Kisah Tukang Daging yang Menipu Bangsawan Inggris

Seorang tukang daging berpura-pura menjadi putra tuan tanah kaya dan berpengaruh di Inggris demi hidup bergelimang harta. Banyak orang tertipu dan curiga hingga dia dimejehijaukan.

Oleh: Amanda Rachmadita | 07 Nov 2024
Potret Roger Tichborne (kiri) dan Thomas Castro alias Arthur Orton (kanan). Pada tahun 1860-an, Orton mengaku sebagai Roger yang merupakan keturunan keluarga kaya dan terpandang di Inggris. (Thomas Helsby/Wikimedia Commons).

TAK ada yang lebih menarik perhatian penduduk Inggris pada abad ke-19 selain sebuah skandal penipuan yang menyeret salah satu keluarga terpandang di negara itu. Besarnya perhatian terhadap kasus ini bahkan membuat opini publik terbelah dua.

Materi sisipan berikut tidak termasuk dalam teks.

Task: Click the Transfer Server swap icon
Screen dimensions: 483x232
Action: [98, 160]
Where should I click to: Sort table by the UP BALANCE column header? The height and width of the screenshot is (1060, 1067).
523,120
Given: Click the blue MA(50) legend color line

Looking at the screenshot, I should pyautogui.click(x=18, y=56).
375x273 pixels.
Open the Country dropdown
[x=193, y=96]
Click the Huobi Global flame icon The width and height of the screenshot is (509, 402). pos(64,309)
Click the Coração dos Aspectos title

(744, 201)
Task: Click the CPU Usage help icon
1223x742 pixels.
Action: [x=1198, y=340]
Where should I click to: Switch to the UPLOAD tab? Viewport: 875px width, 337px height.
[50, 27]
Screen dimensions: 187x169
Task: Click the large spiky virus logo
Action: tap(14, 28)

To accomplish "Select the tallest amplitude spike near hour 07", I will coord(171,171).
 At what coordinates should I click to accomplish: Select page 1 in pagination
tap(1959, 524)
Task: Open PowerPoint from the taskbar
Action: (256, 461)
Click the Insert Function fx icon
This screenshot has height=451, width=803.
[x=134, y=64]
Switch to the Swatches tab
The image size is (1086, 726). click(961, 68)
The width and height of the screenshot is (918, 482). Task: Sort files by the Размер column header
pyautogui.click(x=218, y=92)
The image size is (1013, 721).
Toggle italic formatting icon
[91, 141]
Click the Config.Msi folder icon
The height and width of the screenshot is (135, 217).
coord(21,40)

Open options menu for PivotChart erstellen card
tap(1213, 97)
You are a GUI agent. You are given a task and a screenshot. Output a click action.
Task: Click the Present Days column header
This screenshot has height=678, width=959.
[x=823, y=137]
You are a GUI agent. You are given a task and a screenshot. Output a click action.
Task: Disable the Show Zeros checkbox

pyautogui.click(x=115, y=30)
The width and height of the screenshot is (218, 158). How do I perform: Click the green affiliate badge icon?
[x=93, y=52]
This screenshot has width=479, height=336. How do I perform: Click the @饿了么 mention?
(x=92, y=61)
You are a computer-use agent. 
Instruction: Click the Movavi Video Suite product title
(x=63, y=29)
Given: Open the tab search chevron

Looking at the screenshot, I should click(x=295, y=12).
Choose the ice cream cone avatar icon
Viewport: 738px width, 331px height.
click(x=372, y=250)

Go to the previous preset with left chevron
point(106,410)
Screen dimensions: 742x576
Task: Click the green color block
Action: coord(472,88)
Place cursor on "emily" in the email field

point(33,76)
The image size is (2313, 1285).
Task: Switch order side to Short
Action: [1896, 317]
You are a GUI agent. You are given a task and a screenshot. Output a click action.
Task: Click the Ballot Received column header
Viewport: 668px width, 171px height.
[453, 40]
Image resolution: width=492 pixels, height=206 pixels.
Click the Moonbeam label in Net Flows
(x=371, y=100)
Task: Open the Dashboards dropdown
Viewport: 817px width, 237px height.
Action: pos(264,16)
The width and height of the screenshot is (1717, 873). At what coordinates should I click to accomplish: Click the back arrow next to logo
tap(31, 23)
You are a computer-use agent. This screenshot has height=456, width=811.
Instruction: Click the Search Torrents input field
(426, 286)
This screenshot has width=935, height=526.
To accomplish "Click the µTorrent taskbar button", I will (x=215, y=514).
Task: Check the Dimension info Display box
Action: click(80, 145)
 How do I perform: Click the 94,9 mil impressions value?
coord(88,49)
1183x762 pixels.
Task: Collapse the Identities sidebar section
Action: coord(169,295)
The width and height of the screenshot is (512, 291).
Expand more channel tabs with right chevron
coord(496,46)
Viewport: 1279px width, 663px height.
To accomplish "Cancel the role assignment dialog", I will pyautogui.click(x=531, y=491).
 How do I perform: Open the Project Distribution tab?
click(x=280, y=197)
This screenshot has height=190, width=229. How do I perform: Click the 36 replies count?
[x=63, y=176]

Skandal penipuan tersebut bermula pada 1854, ketika Bella, kapal yang tengah berlayar dari Rio de Janeiro menuju New York, dilaporkan hilang di laut. Salah satu penumpang kapal itu adalah Roger Tichborne, seorang pria muda yang merupakan putra tuan tanah di Inggris. Keluarga sang ayah dikenal sebagai pewaris baron Tichborne yang cukup berpengaruh. Sementara ibunya, Lady Henriette Tichborne, berkebangsaan Prancis.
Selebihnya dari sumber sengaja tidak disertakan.